THE INPUT:
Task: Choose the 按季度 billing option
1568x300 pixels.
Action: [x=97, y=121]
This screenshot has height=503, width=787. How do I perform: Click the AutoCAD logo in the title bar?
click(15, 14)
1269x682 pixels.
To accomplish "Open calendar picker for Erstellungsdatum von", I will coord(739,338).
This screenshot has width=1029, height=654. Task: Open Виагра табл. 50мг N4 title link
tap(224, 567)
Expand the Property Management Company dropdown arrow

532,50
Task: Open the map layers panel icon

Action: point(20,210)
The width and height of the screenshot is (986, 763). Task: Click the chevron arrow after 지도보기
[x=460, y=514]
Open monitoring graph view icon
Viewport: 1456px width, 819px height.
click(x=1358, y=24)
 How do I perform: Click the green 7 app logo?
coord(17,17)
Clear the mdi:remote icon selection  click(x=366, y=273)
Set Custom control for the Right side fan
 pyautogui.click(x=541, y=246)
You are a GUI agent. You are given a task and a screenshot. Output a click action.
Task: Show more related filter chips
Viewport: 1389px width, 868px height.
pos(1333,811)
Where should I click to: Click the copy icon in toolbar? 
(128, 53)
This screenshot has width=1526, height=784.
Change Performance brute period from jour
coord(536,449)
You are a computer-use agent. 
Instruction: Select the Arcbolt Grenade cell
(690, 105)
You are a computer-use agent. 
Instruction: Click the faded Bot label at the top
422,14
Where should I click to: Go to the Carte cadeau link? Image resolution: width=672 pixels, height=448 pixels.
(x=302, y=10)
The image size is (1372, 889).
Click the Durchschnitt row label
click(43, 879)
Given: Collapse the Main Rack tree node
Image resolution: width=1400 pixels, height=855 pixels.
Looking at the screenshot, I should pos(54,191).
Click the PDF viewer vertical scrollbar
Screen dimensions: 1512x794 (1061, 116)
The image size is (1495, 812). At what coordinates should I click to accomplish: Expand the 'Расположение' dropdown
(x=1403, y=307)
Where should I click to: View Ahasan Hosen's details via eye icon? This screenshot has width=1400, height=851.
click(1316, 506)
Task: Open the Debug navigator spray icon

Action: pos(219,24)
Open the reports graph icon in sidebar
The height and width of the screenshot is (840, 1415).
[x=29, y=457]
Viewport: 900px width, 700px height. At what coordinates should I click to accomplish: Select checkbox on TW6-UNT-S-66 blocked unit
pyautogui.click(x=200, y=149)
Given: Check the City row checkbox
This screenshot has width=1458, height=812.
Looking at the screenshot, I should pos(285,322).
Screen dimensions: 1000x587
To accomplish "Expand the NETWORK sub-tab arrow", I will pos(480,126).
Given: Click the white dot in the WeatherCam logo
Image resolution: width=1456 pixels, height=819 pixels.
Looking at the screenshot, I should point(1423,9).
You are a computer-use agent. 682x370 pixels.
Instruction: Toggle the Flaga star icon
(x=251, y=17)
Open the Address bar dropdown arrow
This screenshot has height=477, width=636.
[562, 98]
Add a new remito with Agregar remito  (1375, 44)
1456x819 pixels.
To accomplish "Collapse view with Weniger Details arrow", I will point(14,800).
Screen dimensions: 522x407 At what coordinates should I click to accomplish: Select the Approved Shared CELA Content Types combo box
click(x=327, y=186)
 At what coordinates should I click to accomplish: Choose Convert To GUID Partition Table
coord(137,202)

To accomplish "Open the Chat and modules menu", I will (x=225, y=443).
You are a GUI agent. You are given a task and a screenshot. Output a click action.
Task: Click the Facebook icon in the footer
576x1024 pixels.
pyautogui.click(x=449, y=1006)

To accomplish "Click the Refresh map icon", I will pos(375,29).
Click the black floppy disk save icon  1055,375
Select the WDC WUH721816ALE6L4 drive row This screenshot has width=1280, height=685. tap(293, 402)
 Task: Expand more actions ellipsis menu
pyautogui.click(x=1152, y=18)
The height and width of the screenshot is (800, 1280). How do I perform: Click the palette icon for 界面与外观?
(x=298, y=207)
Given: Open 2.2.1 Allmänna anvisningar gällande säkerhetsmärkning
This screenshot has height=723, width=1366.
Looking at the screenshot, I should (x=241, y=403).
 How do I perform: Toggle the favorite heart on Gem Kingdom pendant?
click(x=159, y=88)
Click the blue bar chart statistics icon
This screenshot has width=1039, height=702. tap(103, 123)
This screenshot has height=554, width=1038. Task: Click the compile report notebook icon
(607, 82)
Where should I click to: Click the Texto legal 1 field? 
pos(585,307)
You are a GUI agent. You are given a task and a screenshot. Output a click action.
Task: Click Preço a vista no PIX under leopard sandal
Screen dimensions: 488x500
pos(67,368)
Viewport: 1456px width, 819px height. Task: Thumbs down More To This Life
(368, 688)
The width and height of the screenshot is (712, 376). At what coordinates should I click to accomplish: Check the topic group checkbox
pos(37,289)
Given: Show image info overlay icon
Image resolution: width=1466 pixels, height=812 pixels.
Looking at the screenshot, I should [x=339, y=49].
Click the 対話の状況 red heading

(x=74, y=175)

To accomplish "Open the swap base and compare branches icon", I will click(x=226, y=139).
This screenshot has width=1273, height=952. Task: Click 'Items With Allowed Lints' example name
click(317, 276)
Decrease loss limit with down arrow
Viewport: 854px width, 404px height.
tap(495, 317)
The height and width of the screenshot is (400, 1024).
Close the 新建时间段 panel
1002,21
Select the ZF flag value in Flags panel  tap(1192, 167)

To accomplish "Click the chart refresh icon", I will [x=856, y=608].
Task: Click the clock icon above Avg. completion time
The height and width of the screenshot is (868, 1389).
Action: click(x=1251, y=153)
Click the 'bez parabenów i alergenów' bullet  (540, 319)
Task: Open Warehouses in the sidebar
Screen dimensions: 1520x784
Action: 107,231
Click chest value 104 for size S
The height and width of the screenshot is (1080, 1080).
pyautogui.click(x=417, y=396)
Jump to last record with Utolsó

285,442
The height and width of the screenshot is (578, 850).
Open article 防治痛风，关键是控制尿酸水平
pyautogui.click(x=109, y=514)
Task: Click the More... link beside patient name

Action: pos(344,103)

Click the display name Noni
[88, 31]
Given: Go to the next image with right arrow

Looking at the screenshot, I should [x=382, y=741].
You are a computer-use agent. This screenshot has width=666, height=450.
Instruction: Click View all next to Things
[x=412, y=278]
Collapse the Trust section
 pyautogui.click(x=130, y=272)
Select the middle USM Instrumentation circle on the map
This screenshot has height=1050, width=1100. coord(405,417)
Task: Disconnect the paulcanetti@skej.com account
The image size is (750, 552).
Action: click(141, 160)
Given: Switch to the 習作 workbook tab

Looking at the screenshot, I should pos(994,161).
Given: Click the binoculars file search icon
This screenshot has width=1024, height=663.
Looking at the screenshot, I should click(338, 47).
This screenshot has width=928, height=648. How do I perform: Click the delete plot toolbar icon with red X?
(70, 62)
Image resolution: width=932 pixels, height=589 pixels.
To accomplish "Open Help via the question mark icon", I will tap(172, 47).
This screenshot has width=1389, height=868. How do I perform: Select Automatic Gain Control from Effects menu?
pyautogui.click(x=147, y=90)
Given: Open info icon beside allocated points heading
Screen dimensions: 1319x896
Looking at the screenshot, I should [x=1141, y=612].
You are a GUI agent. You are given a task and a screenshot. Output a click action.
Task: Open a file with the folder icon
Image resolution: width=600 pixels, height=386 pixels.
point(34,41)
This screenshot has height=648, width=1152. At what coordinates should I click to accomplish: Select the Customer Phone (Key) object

DIRECTIVE: Quote all of the items above verbatim, line for line.

EXERCISE RESPONSE:
Task: Choose the 按季度 billing option
1568x300 pixels.
Action: [x=97, y=121]
This screenshot has height=503, width=787. How do I perform: Click the AutoCAD logo in the title bar?
click(15, 14)
1269x682 pixels.
To accomplish "Open calendar picker for Erstellungsdatum von", I will coord(739,338).
This screenshot has width=1029, height=654. Task: Open Виагра табл. 50мг N4 title link
tap(224, 567)
Expand the Property Management Company dropdown arrow

532,50
Task: Open the map layers panel icon

Action: point(20,210)
The width and height of the screenshot is (986, 763). Task: Click the chevron arrow after 지도보기
[x=460, y=514]
Open monitoring graph view icon
Viewport: 1456px width, 819px height.
click(x=1358, y=24)
 How do I perform: Click the green 7 app logo?
coord(17,17)
Clear the mdi:remote icon selection  click(x=366, y=273)
Set Custom control for the Right side fan
 pyautogui.click(x=541, y=246)
You are a GUI agent. You are given a task and a screenshot. Output a click action.
Task: Show more related filter chips
Viewport: 1389px width, 868px height.
pos(1333,811)
Where should I click to: Click the copy icon in toolbar? 
(128, 53)
This screenshot has width=1526, height=784.
Change Performance brute period from jour
coord(536,449)
You are a computer-use agent. 
Instruction: Select the Arcbolt Grenade cell
(690, 105)
You are a computer-use agent. 
Instruction: Click the faded Bot label at the top
422,14
Where should I click to: Go to the Carte cadeau link? Image resolution: width=672 pixels, height=448 pixels.
(x=302, y=10)
The image size is (1372, 889).
Click the Durchschnitt row label
click(43, 879)
Given: Collapse the Main Rack tree node
Image resolution: width=1400 pixels, height=855 pixels.
Looking at the screenshot, I should pos(54,191).
Click the PDF viewer vertical scrollbar
Screen dimensions: 1512x794 (1061, 116)
The image size is (1495, 812). At what coordinates should I click to accomplish: Expand the 'Расположение' dropdown
(x=1403, y=307)
Where should I click to: View Ahasan Hosen's details via eye icon? This screenshot has width=1400, height=851.
click(1316, 506)
Task: Open the Debug navigator spray icon

Action: pos(219,24)
Open the reports graph icon in sidebar
The height and width of the screenshot is (840, 1415).
[x=29, y=457]
Viewport: 900px width, 700px height. At what coordinates should I click to accomplish: Select checkbox on TW6-UNT-S-66 blocked unit
pyautogui.click(x=200, y=149)
Given: Check the City row checkbox
This screenshot has width=1458, height=812.
Looking at the screenshot, I should pos(285,322).
Screen dimensions: 1000x587
To accomplish "Expand the NETWORK sub-tab arrow", I will pos(480,126).
Given: Click the white dot in the WeatherCam logo
Image resolution: width=1456 pixels, height=819 pixels.
Looking at the screenshot, I should point(1423,9).
You are a computer-use agent. 682x370 pixels.
Instruction: Toggle the Flaga star icon
(x=251, y=17)
Open the Address bar dropdown arrow
This screenshot has height=477, width=636.
[562, 98]
Add a new remito with Agregar remito  (1375, 44)
1456x819 pixels.
To accomplish "Collapse view with Weniger Details arrow", I will point(14,800).
Screen dimensions: 522x407 At what coordinates should I click to accomplish: Select the Approved Shared CELA Content Types combo box
click(x=327, y=186)
 At what coordinates should I click to accomplish: Choose Convert To GUID Partition Table
coord(137,202)

To accomplish "Open the Chat and modules menu", I will (x=225, y=443).
You are a GUI agent. You are given a task and a screenshot. Output a click action.
Task: Click the Facebook icon in the footer
576x1024 pixels.
pyautogui.click(x=449, y=1006)

To accomplish "Click the Refresh map icon", I will pos(375,29).
Click the black floppy disk save icon  1055,375
Select the WDC WUH721816ALE6L4 drive row This screenshot has width=1280, height=685. tap(293, 402)
 Task: Expand more actions ellipsis menu
pyautogui.click(x=1152, y=18)
The height and width of the screenshot is (800, 1280). How do I perform: Click the palette icon for 界面与外观?
(x=298, y=207)
Given: Open 2.2.1 Allmänna anvisningar gällande säkerhetsmärkning
This screenshot has height=723, width=1366.
Looking at the screenshot, I should (x=241, y=403).
 How do I perform: Toggle the favorite heart on Gem Kingdom pendant?
click(x=159, y=88)
Click the blue bar chart statistics icon
This screenshot has width=1039, height=702. tap(103, 123)
This screenshot has height=554, width=1038. Task: Click the compile report notebook icon
(607, 82)
Where should I click to: Click the Texto legal 1 field? 
pos(585,307)
You are a GUI agent. You are given a task and a screenshot. Output a click action.
Task: Click Preço a vista no PIX under leopard sandal
Screen dimensions: 488x500
pos(67,368)
Viewport: 1456px width, 819px height. Task: Thumbs down More To This Life
(368, 688)
The width and height of the screenshot is (712, 376). At what coordinates should I click to accomplish: Check the topic group checkbox
pos(37,289)
Given: Show image info overlay icon
Image resolution: width=1466 pixels, height=812 pixels.
Looking at the screenshot, I should [x=339, y=49].
Click the 対話の状況 red heading

(x=74, y=175)

To accomplish "Open the swap base and compare branches icon", I will click(x=226, y=139).
This screenshot has width=1273, height=952. Task: Click 'Items With Allowed Lints' example name
click(317, 276)
Decrease loss limit with down arrow
Viewport: 854px width, 404px height.
tap(495, 317)
The height and width of the screenshot is (400, 1024).
Close the 新建时间段 panel
1002,21
Select the ZF flag value in Flags panel  tap(1192, 167)

To accomplish "Click the chart refresh icon", I will [x=856, y=608].
Task: Click the clock icon above Avg. completion time
The height and width of the screenshot is (868, 1389).
Action: click(x=1251, y=153)
Click the 'bez parabenów i alergenów' bullet  (540, 319)
Task: Open Warehouses in the sidebar
Screen dimensions: 1520x784
Action: 107,231
Click chest value 104 for size S
The height and width of the screenshot is (1080, 1080).
pyautogui.click(x=417, y=396)
Jump to last record with Utolsó

285,442
The height and width of the screenshot is (578, 850).
Open article 防治痛风，关键是控制尿酸水平
pyautogui.click(x=109, y=514)
Task: Click the More... link beside patient name

Action: pos(344,103)

Click the display name Noni
[88, 31]
Given: Go to the next image with right arrow

Looking at the screenshot, I should [x=382, y=741].
You are a computer-use agent. This screenshot has width=666, height=450.
Instruction: Click View all next to Things
[x=412, y=278]
Collapse the Trust section
 pyautogui.click(x=130, y=272)
Select the middle USM Instrumentation circle on the map
This screenshot has height=1050, width=1100. coord(405,417)
Task: Disconnect the paulcanetti@skej.com account
The image size is (750, 552).
Action: click(141, 160)
Given: Switch to the 習作 workbook tab

Looking at the screenshot, I should pos(994,161).
Given: Click the binoculars file search icon
This screenshot has width=1024, height=663.
Looking at the screenshot, I should click(338, 47).
This screenshot has width=928, height=648. How do I perform: Click the delete plot toolbar icon with red X?
(70, 62)
Image resolution: width=932 pixels, height=589 pixels.
To accomplish "Open Help via the question mark icon", I will tap(172, 47).
This screenshot has width=1389, height=868. How do I perform: Select Automatic Gain Control from Effects menu?
pyautogui.click(x=147, y=90)
Given: Open info icon beside allocated points heading
Screen dimensions: 1319x896
Looking at the screenshot, I should [x=1141, y=612].
You are a GUI agent. You are given a task and a screenshot. Output a click action.
Task: Open a file with the folder icon
Image resolution: width=600 pixels, height=386 pixels.
point(34,41)
This screenshot has height=648, width=1152. At what coordinates should I click to accomplish: Select the Customer Phone (Key) object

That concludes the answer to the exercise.